LARRY G. MASSANARI, ACTING
COMMISSIONER OF SOCIAL SECURITY
Appeal from the United States District Court
for the Western District of Pennsylvania
(D.C. Civil Action No. 00-cv-01023)
District Judge: Honorable Gary L. Lancaster
Submitted Under Third Circuit LAR 34.1(a)
February 8, 2002
Before: SLOVITER, and AMBRO, Circuit Judges
SHADUR*, District Judge
(Opinion filed July 10, 2002)
OPINION
*Honorable Milton I. Shadur, Senior United States District Judge for the Northern
District of Illinois, sitting by designation.
AMBRO, Circuit Judge:
This case requires us to decide two questions. First, did substantial evidence
support an Administrative Law Judge’s (ALJ’s) decision to deny Darlene Raglin Social
Security benefits based on her claims of disability? Second, did the District Court
correctly refuse to remand Raglin’s case for a new trial based on new evidence in her
case? We answer yes to both questions and thus affirm.
I. Factual Background & Procedural History
Darlene Raglin has suffered from a variety of physical and psychological
conditions potentially affecting her ability to hold a job over the last ten to twelve years.
She applied for Supplemental Security Income (SSI) disability payments on March 30,
1993, and for Social Security Act (SSA) disability benefits on April 20, 1993. Both
applications were denied, and Raglin’s motion for reconsideration was also denied. She
requested a hearing before an ALJ, which was held on November 13, 1997. The ALJ
denied Raglin’s application on September 11, 1998, finding that she "was not under a
’disability,’ as defined in the Social Security Act, at any time through the date of this
decision." Raglin appealed this judgment to the Appeals Council, which denied review
on March 21, 2000. Because no review occurred, the ALJ’s decision became the final
decision of the Commissioner. Sims v. Apfel,
530 U.S. 103, 107 (2000).
Left with no administrative remedies, Raglin filed a federal action challenging the
ALJ’s decision.

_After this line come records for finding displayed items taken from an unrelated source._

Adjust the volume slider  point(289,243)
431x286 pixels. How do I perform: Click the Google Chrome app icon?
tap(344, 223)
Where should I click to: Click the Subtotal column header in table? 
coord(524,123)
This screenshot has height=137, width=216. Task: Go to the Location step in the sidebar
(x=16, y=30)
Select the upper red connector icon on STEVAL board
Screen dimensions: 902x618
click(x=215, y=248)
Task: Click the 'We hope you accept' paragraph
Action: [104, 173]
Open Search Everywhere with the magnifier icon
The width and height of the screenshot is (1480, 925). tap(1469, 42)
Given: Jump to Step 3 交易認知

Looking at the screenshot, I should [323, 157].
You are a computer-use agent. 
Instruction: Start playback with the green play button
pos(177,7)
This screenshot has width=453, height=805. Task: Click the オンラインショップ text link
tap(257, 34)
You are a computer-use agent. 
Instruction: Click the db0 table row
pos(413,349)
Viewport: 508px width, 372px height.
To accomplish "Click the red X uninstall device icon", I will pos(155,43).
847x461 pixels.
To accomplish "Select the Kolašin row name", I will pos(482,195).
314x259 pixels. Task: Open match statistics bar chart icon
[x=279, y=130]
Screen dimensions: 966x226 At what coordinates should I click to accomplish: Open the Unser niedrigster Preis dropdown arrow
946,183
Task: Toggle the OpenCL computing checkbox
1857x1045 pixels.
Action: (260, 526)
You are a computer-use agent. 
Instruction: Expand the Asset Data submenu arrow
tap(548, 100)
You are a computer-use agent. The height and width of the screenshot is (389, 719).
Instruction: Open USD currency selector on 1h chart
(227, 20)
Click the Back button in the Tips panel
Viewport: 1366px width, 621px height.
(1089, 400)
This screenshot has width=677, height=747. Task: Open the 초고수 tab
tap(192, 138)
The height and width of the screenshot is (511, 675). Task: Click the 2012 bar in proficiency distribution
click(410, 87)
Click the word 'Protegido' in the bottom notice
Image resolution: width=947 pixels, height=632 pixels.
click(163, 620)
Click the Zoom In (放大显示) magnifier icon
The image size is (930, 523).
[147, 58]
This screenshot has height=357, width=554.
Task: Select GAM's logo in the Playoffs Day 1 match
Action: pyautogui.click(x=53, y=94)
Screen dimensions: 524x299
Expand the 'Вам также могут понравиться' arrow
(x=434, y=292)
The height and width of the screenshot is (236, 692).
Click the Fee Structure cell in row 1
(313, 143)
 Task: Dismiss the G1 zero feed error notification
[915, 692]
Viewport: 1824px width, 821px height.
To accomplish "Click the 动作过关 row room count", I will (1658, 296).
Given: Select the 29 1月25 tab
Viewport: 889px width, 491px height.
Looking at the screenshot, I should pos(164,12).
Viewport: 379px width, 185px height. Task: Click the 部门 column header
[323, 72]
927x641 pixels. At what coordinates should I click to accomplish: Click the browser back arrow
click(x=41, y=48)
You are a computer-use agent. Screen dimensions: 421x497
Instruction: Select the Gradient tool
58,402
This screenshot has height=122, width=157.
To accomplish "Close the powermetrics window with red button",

She claimed that new evidence warranted a remand to the Social
Security Commissioner for a reconsideration of her 1993 claims. The District Court
granted the Commissioner summary judgment in that action on April 29, 2001. Raglin
now appeals the District Court’s decision.
Separately, Raglin had filed a new application for disability payments on March
15, 2000. That application included new evidence that Raglin had compiled from other
doctors in recent years. On July 5, 2000, the SSA determined that Raglin was disabled
based on the current evidence and awarded her SSI disability payments dating back to the
March 15, 2000 application. The new evidence presented with the 2000 application
overlaps with the new evidence that Raglin claims warrants a remand for reconsideration
of her 1993 claims.
II. Standard of Review
On the issue of substantial evidence, our review is highly deferential. 42 U.S.C.
405(g) provides that "[t]he findings of the Commissioner of Social Security as to any
fact, if supported by substantial evidence, shall be conclusive." Substantial evidence
means "more than a mere scintilla. It means such relevant evidence as a reasonable mind
might accept as adequate to support a conclusion." Richardson v. Perales,
402 U.S. 389,
401 (1971). We must give deference to the agency’s "inferences from facts if those
inferences are supported by substantial evidence, ’even [where] this court acting de novo
might have reached a different conclusion.’" Mounsour Med. Ctr. v. Heckler, 806 F.2d
1185,1190-91 (3d Cir. 1986). In applying this deferential standard, moreover, we
consider only evidence actually presented to the ALJ. "[E]vidence that was not before
the ALJ cannot be used to argue that the ALJ’s decision was not supported by substantial
evidence." Matthews v. Apfel,
239 F.3d 589, 594 (3d Cir. 2001).
On the issue of remand based on new evidence, this Court has not determined
under what standard to review the District Court’s decision not to remand to the
Commissioner for consideration of new evidence. In a similar case, however, we
reviewed for abuse of discretion the District Court’s denial of a motion to remand to the
Appeals Board of the Department of Health and Human Services based on new evidence.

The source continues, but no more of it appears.